The background of this case was set out in the Court's Memorandum and Order issued on October 7, 2007. (Doc. 42 at 1-12.) Plaintiff's Amended Complaint (Doc. 49) contains an "Introductory Statement" is basically a conclsuory summation of his case. (Doc. 49 at 1.) Plaintiff also states that "all factual averments in the original complaint are incorporated herein by reference."*fn1 (Id.)

Plaintiff's Amended Complaint contains two counts: Count I, "Plaintiff against the Defendants Walbert and Howard for violating Daniel Griffin's 4th Amendment Rights" (Doc. 49 at 2); and Count II, "Plaintiff against Defendant Harding for the Violation of Plaintiff's 4th Amendment Right to Be Free of Excessive Force While Being Taken into Custody" (id. at 5).

Because Count I is the only count at issue in the pending motions to dismiss, here we provide only a brief recitation of the facts related to the claims contained in Count I of Plaintiff's Amended Complaint. Plaintiff's Amended Complaint contains minimal factual averments. Therefore, most background information is derived from other documents.

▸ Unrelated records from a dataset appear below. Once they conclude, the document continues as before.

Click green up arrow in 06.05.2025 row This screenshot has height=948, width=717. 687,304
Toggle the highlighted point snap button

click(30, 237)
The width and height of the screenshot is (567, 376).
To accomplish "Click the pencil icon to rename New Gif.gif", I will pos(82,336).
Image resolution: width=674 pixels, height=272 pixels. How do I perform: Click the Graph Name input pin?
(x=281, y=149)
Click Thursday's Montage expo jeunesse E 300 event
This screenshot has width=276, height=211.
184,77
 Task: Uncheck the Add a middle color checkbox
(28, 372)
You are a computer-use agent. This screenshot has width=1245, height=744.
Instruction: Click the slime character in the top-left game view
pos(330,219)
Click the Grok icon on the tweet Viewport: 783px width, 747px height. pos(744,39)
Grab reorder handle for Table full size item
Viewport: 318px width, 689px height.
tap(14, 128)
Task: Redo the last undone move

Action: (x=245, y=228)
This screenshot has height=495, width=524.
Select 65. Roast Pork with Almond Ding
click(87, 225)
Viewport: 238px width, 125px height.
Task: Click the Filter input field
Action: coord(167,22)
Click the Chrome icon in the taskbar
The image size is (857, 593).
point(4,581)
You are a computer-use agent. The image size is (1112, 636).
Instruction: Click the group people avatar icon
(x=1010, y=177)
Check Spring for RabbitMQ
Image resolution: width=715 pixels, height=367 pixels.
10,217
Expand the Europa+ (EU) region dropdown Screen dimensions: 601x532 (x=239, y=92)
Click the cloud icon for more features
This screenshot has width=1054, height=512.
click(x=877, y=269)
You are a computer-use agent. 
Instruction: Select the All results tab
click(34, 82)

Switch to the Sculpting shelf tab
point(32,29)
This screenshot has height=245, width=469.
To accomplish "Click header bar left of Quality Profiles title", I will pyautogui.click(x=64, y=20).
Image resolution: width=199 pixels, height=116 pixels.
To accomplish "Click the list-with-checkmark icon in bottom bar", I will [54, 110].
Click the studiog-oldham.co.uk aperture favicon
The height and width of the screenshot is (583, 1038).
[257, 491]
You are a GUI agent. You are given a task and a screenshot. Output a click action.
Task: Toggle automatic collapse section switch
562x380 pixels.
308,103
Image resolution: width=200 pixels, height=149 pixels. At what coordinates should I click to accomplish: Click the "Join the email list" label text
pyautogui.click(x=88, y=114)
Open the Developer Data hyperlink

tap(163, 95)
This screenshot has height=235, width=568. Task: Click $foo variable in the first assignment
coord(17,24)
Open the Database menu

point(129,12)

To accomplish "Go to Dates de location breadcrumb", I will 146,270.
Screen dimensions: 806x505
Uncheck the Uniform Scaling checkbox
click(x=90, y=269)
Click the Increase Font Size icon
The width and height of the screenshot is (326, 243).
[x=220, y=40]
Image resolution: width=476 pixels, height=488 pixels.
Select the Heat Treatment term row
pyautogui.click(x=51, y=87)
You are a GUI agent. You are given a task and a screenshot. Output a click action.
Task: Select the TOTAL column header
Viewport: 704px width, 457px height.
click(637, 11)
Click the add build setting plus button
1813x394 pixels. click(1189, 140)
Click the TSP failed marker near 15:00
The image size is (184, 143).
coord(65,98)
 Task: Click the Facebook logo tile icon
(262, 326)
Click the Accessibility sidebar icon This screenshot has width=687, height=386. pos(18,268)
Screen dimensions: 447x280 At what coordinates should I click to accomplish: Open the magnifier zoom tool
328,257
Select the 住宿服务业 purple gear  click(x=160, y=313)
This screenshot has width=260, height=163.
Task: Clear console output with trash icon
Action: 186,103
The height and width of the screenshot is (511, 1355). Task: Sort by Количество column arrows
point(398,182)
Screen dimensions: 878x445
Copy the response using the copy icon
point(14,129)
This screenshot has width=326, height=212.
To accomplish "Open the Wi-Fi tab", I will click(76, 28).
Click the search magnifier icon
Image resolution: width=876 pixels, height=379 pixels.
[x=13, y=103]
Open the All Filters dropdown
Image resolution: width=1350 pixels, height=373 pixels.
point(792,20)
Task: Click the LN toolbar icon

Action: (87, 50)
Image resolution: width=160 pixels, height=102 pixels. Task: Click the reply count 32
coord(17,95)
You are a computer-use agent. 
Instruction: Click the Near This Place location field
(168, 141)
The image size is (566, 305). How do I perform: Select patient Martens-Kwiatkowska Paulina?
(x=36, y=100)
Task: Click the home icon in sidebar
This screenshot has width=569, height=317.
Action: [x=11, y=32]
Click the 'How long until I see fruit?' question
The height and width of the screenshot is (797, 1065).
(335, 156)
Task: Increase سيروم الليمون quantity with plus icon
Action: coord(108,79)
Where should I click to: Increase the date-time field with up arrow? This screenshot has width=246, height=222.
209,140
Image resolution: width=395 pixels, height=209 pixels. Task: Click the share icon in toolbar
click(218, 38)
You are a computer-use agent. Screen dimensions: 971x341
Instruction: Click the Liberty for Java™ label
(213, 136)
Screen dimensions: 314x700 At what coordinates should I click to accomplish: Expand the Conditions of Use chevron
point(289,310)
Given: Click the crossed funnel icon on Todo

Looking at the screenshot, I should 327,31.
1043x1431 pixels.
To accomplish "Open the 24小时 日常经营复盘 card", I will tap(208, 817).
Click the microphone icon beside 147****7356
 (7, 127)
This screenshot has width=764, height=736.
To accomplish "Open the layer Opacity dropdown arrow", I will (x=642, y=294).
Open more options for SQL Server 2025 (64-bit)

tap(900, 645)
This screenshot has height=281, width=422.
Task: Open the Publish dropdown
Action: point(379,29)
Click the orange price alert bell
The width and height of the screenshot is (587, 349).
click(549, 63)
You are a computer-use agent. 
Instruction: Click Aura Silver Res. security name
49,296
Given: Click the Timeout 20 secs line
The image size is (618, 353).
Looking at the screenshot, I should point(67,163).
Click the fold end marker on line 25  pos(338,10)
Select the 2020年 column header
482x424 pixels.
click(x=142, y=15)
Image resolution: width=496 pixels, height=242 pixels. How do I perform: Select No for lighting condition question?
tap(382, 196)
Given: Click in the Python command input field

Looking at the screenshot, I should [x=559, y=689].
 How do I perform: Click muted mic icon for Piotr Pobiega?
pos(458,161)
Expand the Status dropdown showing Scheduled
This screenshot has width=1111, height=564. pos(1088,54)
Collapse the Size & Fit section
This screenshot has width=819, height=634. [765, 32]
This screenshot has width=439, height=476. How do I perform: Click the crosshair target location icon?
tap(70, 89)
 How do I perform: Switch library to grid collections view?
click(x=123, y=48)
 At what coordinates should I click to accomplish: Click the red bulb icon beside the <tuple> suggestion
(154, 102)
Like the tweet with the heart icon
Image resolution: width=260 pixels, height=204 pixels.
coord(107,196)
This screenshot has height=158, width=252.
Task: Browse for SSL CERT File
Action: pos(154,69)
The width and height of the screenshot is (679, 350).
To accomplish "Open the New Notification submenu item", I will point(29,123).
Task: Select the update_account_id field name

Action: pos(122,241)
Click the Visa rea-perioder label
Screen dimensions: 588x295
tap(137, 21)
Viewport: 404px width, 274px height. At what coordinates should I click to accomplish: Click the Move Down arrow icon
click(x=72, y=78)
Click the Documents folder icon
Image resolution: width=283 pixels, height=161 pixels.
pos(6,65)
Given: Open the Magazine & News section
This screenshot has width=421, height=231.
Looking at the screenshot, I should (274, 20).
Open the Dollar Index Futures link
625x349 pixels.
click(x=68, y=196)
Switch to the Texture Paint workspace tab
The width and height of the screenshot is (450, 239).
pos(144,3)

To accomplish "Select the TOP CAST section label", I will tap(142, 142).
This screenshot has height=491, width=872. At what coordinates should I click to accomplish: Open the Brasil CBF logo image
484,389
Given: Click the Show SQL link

According to Plaintiff's Amended Complaint, Defendant Walbert caused Plaintiff to be arrested on or about May 14, 2009. (Doc. 49 ¶ 10.) Plaintiff's Complaint establishes that the event which triggered the events about which Plaintiff complains was a traffic stop in which Defendant Walbert, a police officer in Fleetwood Borough, Berks County, Pennsylvania, stopped Plaintiff in Berks County for a "purported traffic violation" and Plaintiff told Defendant Walbert that he was an off-duty municipal police officer. (Doc. 1 ¶ 15.) (Plaintiff does not state the date of the Berks County traffic stop.)

At some point after the Berks County traffic stop, Defendant Walbert made an inquiry to Defendant Keith Keiper, Chief of Police of Kingston Borough, Pennsylvania. (Id.) (Kingston is the municipality to which Plaintiff alleged law enforcement attachment.) Plaintiff maintains that following Defendant Walbert's inquiry, Defendant Keiper, Defendant Paul Keating (Kingston's Municipal Manager), and Defendant Donald Crane (a police captain employed by the Wilkes-Barre, Pennsylvania, Police Department) developed a plan to arrest him on charges of "impersonating a police officer" and "false identification to law enforcement." (Id.) Plaintiff states at the time he was no longer a police officer and no longer a public employee. (Doc. 49 ¶ 11.)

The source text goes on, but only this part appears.